After looking at a map of the target market for a while, we realized how it could be done. We could use multiple underserved rural districts, which collectively would cover the entire market and more. This strategy would allow the credit union not only to expand into surrounding areas but also the freedom to enter entirely new markets, merge with credit unions outside of their existing market, and even potentially buy banks.

FOM mapping results

Under this strategy, the number of branches, or service facilities, your credit union has, and their location down to the census block group has a significant impact on your potential field of membership. For each service facility a credit union has, it can have a separate underserved area. The more branches a credit union has, the more variations and unique areas can be used to obtain the entirety of a target market.

If you look at the map of the United States below, this strategy will work for almost the entire country except for New England and the Midwest, which present possibly insurmountable demographic hurdles (depending on what area you are trying to prioritize).

A map showing Economically Distressed Areas

Another problem we faced implementing this strategy we call the “outer ring” problem. This problem arises when an outer ring of units (census tracts or more likely now census block groups) present a bottleneck that prevents the use of enough underserved rural districts from being used to obtain a desired community. Take Phoenix, Arizona, for example.


Inside the highlighted ring of census tracts, there are 2,456,176 residents who live in non-distressed areas. You would need 17 separate underserved rural districts to cover the entire market. However, you can see that there are only 12 different census tracts that make up the “outer ring” so there aren’t enough paths to leverage qualifying underserved rural districts from the surrounding areas to pick up the residents in the “non distressed” units in the community.

There are two things you can do to solve this problem. First, define the area by the smallest possible permissible units: census block groups, which opens up a few more paths into the market. Second, use local well-defined underserved areas to reduce the number of residents that need to be picked up by surrounding underserved rural districts. This way, the 12 different entry points to the market ends up being enough to get the entire CBSA and ultimately allows a credit union to get the whole state of Arizona under a federal charter.

Here is a map that provides a quick cheat sheet to the value that this strategy offers to credit unions in each state: Green- CUs can serve the whole state, Yellow- CUs can possibly serve the whole state, Red-CUs cannot serve the whole state.

A map showing the potential growth offered by underserved areas

While not as groundbreaking, the federal multiple common bond charter and underserved areas still provide a lot of value and growth opportunities to credit unions in New England or the Midwest and should not be discounted.

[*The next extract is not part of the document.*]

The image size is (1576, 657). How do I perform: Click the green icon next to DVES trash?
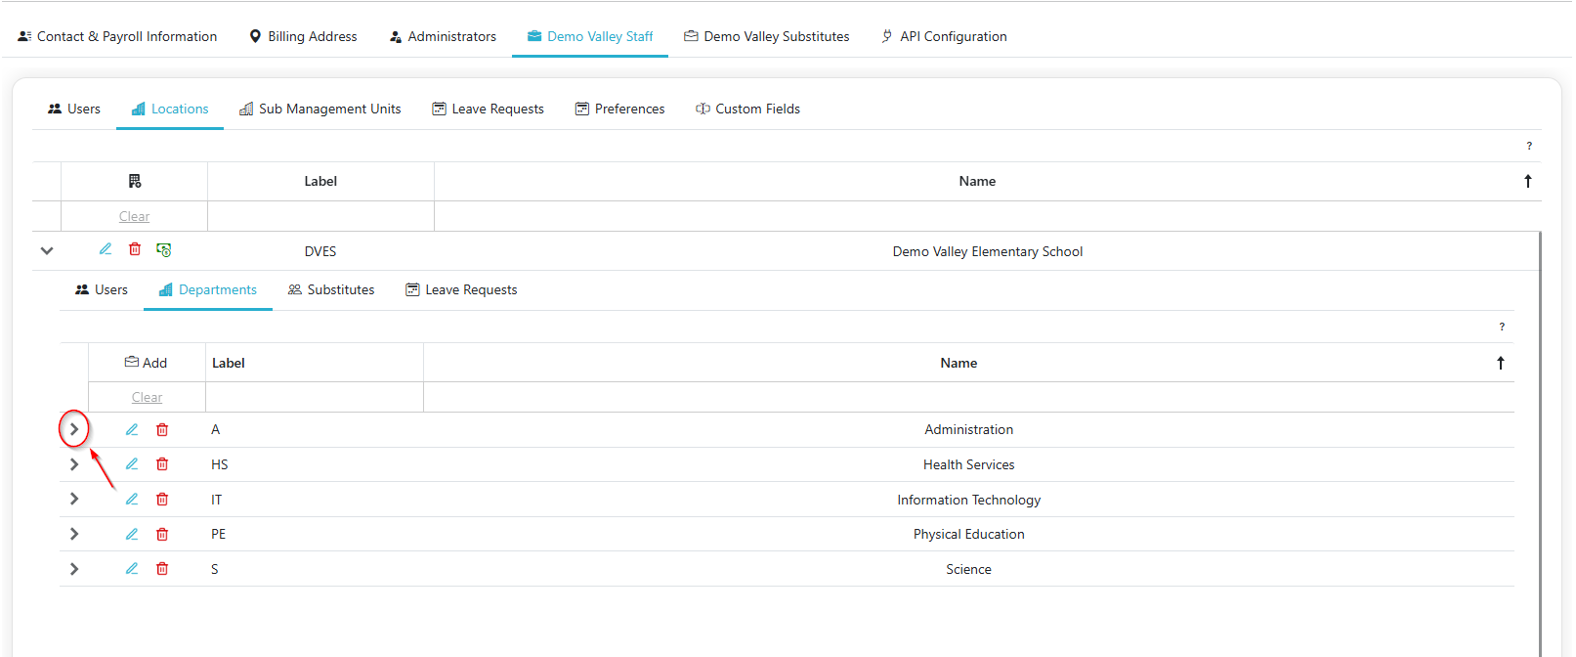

Thank you for reading this much. It was a long read. I hope you found this interesting. Discovering this secret was a labor of love for me. I hope you find it valuable to your credit union or at least that it makes you reexamine things that you have been told are impossible, because when it comes to field of membership anything is possible as long as you have the ability and intent to do it (unless you are in New England or certain states in the Midwest – Sorry!). Also, please remember that while this strategy unlocks dramatically larger communities under a federal multiple common bond charter, your credit union would still need to have the ability and intent to serve the areas you apply to serve. So don’t waste your time or the NCUA’s Office of Credit Union Resources and Expansion applying for a larger area than you actually plan or have the ability to serve.